Le rétrécissement des conditions du crédit n'est pas le seul canal de transmission de la crise financière à la sphère réelle. Il faut aussi mentionner l'effet patrimonial lié à la chute des marchés financiers qui opèrent une forte dévalorisation du patrimoine des haut revenus ainsi que des entreprises et qui vont limiter leurs consommations ainsi que leurs velléités d'investissement. Il faut aussi noter que cette panique financière aura un effet psychologique certain et que les entreprises n'effectueront pas d'importants investissements en attendant que la tempête se calme et que les marchés se stabilisent renforçant ainsi la récession des économies.

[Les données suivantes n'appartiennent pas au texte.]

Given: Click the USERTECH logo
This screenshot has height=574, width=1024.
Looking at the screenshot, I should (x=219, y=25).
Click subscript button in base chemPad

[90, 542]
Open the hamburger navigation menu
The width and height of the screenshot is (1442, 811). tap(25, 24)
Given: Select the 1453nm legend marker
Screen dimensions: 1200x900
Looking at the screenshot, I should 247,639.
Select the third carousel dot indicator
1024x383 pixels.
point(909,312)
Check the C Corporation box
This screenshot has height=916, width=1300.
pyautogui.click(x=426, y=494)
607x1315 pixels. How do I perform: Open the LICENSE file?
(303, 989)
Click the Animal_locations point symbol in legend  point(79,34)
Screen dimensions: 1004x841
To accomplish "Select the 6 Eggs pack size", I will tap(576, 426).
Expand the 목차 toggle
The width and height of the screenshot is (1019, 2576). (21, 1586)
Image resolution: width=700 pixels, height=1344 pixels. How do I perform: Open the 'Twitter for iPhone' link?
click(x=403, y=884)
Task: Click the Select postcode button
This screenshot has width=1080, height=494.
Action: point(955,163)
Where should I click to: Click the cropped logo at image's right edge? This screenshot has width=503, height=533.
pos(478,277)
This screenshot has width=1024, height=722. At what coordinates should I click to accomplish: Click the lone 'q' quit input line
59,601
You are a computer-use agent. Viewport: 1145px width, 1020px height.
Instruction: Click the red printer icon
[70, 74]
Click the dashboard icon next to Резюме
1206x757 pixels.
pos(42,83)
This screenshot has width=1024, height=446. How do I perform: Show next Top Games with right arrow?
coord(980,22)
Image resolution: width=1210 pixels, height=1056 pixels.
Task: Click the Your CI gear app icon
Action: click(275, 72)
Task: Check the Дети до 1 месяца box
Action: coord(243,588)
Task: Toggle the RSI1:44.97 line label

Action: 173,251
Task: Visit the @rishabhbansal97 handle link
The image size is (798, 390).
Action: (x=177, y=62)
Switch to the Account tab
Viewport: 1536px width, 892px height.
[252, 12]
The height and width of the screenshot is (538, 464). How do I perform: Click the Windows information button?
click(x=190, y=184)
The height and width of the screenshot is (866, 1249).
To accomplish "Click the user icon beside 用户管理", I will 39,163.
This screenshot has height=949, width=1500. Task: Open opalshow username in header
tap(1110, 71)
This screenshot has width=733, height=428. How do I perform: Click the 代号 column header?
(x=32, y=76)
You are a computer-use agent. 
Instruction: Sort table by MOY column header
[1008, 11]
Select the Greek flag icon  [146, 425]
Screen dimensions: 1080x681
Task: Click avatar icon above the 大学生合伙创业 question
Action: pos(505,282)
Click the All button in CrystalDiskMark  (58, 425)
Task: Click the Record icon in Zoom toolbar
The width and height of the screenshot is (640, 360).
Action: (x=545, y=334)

Ainsi, la panique sur la planète finance va consolider par différents moyens les tensions déflationnistes à l'œuvre dans l'économie globale depuis quelques semaines. Ces tensions seront à l'origine d'un ralentissement de l'économie ainsi que d'une explosion du chômage et d'une forte baisse des prix. Il devient alors impératif que parallèlement au sauvetage des marchés financiers, les autorités économiques mettent en place des programmes de relance économique car le désespoir et l'inquiétude dans les périodes de déflation dans l'histoire économique récente ont été favorables à la montée en puissance de tous les extrémismes politiques. Hitler et Mussolini sont arrivés au pouvoir en Italie et en Allemagne à la suite d'une forte période de déflation dans les années 30. Les autorités politiques et monétaires doivent changer de cap sans plus tarder et faire de la lutte contre la déflation leur principal objectif et abandonner toutes les rhétoriques sur la lutte contre l'inflation. De ce point de vue, il est impératif d'accompagner les plans de sauvetage des marchés financiers par des politiques de relance budgétaire et un fléchissement des politiques monétaires afin de favoriser l'investissement et une relance de la demande.